(Records to use Opens)

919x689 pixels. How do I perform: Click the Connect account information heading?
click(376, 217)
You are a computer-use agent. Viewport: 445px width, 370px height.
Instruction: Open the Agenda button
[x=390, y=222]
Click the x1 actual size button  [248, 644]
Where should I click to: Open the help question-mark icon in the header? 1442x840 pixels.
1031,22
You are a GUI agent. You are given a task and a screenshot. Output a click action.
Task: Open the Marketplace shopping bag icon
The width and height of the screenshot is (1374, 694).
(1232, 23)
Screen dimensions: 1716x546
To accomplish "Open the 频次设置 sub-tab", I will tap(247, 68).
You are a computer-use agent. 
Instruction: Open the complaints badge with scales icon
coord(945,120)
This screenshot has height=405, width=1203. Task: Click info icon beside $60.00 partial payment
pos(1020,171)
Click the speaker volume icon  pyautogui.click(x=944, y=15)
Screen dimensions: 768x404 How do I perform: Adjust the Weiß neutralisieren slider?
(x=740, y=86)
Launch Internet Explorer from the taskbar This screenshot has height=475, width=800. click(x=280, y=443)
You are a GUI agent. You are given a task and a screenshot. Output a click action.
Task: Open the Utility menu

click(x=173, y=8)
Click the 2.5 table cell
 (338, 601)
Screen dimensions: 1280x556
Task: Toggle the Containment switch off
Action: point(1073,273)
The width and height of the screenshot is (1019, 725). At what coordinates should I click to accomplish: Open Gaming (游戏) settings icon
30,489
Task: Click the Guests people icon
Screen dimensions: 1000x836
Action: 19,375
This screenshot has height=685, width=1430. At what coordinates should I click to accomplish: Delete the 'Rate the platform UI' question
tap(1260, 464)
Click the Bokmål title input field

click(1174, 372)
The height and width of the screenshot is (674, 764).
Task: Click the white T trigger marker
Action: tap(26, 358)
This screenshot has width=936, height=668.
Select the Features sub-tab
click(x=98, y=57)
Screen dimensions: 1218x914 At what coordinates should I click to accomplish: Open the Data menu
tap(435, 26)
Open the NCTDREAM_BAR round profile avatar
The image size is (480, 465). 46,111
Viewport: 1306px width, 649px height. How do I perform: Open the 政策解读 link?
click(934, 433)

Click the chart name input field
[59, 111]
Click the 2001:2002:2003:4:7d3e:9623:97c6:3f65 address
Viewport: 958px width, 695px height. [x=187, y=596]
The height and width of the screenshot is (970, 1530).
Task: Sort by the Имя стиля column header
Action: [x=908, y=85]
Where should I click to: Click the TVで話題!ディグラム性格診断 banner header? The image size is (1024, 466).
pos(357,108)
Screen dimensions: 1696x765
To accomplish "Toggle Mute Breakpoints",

(Records to use Closes)

# What the task asks
All of the records above are to be returned exactly as they stand.

# Task response
919x689 pixels. How do I perform: Click the Connect account information heading?
click(376, 217)
You are a computer-use agent. Viewport: 445px width, 370px height.
Instruction: Open the Agenda button
[x=390, y=222]
Click the x1 actual size button  [248, 644]
Where should I click to: Open the help question-mark icon in the header? 1442x840 pixels.
1031,22
You are a GUI agent. You are given a task and a screenshot. Output a click action.
Task: Open the Marketplace shopping bag icon
The width and height of the screenshot is (1374, 694).
(1232, 23)
Screen dimensions: 1716x546
To accomplish "Open the 频次设置 sub-tab", I will tap(247, 68).
You are a computer-use agent. 
Instruction: Open the complaints badge with scales icon
coord(945,120)
This screenshot has height=405, width=1203. Task: Click info icon beside $60.00 partial payment
pos(1020,171)
Click the speaker volume icon  pyautogui.click(x=944, y=15)
Screen dimensions: 768x404 How do I perform: Adjust the Weiß neutralisieren slider?
(x=740, y=86)
Launch Internet Explorer from the taskbar This screenshot has height=475, width=800. click(x=280, y=443)
You are a GUI agent. You are given a task and a screenshot. Output a click action.
Task: Open the Utility menu

click(x=173, y=8)
Click the 2.5 table cell
 (338, 601)
Screen dimensions: 1280x556
Task: Toggle the Containment switch off
Action: point(1073,273)
The width and height of the screenshot is (1019, 725). At what coordinates should I click to accomplish: Open Gaming (游戏) settings icon
30,489
Task: Click the Guests people icon
Screen dimensions: 1000x836
Action: 19,375
This screenshot has height=685, width=1430. At what coordinates should I click to accomplish: Delete the 'Rate the platform UI' question
tap(1260, 464)
Click the Bokmål title input field

click(1174, 372)
The height and width of the screenshot is (674, 764).
Task: Click the white T trigger marker
Action: tap(26, 358)
This screenshot has width=936, height=668.
Select the Features sub-tab
click(x=98, y=57)
Screen dimensions: 1218x914 At what coordinates should I click to accomplish: Open the Data menu
tap(435, 26)
Open the NCTDREAM_BAR round profile avatar
The image size is (480, 465). 46,111
Viewport: 1306px width, 649px height. How do I perform: Open the 政策解读 link?
click(934, 433)

Click the chart name input field
[59, 111]
Click the 2001:2002:2003:4:7d3e:9623:97c6:3f65 address
Viewport: 958px width, 695px height. [x=187, y=596]
The height and width of the screenshot is (970, 1530).
Task: Sort by the Имя стиля column header
Action: [x=908, y=85]
Where should I click to: Click the TVで話題!ディグラム性格診断 banner header? The image size is (1024, 466).
pos(357,108)
Screen dimensions: 1696x765
To accomplish "Toggle Mute Breakpoints",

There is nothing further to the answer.